Among the numerous steps to encourage digital payments in the country, NITI Aayog on Thursday announced the launch of two more schemes — the Lucky Grahak Yojana and the Digi-Dhan Vyapari Yojana.
The idea behind the schemes is to give cash awards to consumers and merchants who utilise digital payment instruments for personal consumption expenditures. According to NITI Aayog, the schemes — for which the National Payment Corporation of India (NPCI) will be the implementing agency — are meant to bring smaller businesses and the poor and lower middle-class under the digital payment fold.
In a lucky draw of sorts, the winners shall be identified through a random draw of the eligible transaction IDs (which are generated automatically as soon as the transaction is completed) with the help of a software to be developed by the NPCI specifically for this purpose.
A daily reward of Rs 1,000 is to be given to 15,000 lucky consumers for a period of 100 days.
There are also weekly prizes worth Rs 1 lakh, Rs 10,000, and Rs 5000 for consumers who use the alternate modes of digital payments.
Designed keeping all sections of society in mind, the Lucky Grahak Yojana will make consumers who use alternate modes of digital payments, including all forms of transactions viz. UPI, USSD, AEPS, and RuPay Cards, eligible for the rewards.
The scheme doesn’t include payments from private credit cards and digital wallet payments.
There are also prizes and rewards for merchants transacting digitally at their respective establishments. Weekly prizes worth Rs 50,000, Rs 5,000, and Rs 2,500 will be given out.
The scheme is all set to be operational with the first draw on December 25, 2016, leading up to a mega draw on Babasaheb Ambedkar Jayanti on April 14, 2017.
On the day of the mega draw, the Aayog promises consumers three mega prizes worth Rs 1 crore, Rs 50 lakh, and Rs 25 lakh for digital transactions between November 8, 2016, and April 13, 2017.
For merchants as well, there are three mega prizes worth Rs 50 lakh, Rs 25 lakh, and Rs 12 lakh for digital transactions between November 8, 2016, and April 13, 2017.
Ensuring that every segment of Indian society is targeted, the scheme will involve even the poorest of the poor, who will be eligible for rewards by using USSD, which is essentially an SMS-based infrastructure to make payments.

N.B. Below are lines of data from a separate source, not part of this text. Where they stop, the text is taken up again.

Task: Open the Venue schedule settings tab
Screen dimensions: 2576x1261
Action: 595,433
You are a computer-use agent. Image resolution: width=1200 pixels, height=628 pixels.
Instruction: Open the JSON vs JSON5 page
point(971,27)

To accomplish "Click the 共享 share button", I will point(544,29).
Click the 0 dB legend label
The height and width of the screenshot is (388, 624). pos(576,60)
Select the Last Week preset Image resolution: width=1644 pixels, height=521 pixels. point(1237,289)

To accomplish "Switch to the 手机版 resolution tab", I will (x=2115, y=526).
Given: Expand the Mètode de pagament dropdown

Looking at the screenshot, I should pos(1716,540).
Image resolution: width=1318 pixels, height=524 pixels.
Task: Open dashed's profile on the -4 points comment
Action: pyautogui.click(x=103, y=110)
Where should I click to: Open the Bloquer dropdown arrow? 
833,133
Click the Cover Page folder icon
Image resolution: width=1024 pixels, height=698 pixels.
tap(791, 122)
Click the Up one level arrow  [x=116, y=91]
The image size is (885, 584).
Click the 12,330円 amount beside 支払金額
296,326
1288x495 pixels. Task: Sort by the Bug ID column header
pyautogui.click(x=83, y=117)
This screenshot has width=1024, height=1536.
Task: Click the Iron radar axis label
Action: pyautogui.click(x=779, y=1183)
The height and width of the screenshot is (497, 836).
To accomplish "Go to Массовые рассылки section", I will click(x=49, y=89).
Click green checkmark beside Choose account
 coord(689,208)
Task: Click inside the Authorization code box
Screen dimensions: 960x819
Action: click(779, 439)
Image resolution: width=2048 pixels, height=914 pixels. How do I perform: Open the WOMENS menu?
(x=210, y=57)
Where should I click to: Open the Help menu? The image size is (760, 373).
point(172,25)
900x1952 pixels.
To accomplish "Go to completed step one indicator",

People in villages and rural areas can participate in this scheme through the Aadhaar Enabled Payment System (AEPS).
To ensure that the focus of the scheme is on small transactions (entered into by common people), incentives shall be restricted to transactions within the range of Rs 50 and Rs 3,000. All transactions between consumers and merchants, consumers and government agencies, and all AEPS transactions will be considered for the incentive scheme.
Further, the estimated expenditure on the first phase of the scheme (up to April 14, 2017) is likely to be Rs 340 crore. The government will simultaneously carry out a review for further implementation.
This isn’t the first such announcement from the government think tank, which has been providing various incentives for the general public and smaller traders to shift to cashless payments.
Another goal is for district administrations to ensure that money transfers (from beneficiaries of welfare schemes to payment to labourers) happen through a digital mode.
Earlier this month, it was reported that NITI Aayog had given Rs 5 lakh to every district to kickstart the process of incentivisation. The plan stated that an incentive of Rs 10 was promised to be given to the district administration for every individual who shifted to the digital payment mode and who had made at least two digital transactions for day-to-day activities.
At the other end, an incentive of Rs 100 was promised to common services centre operators for every merchant transacting digitally, along with Rs 5 for every citizen shifting to digital payments.
This news comes just a week after the Ministry of Finance released incentives and measures to promote digital payments which included discounts by the central government petroleum PSUs on the purchase of petrol and diesel digitally; financial support by the central government to extend financial support to eligible banks for increasing PoS (Point of Sale) infrastructure; and further discounting by the railways for buying tickets through digital means, among other measures.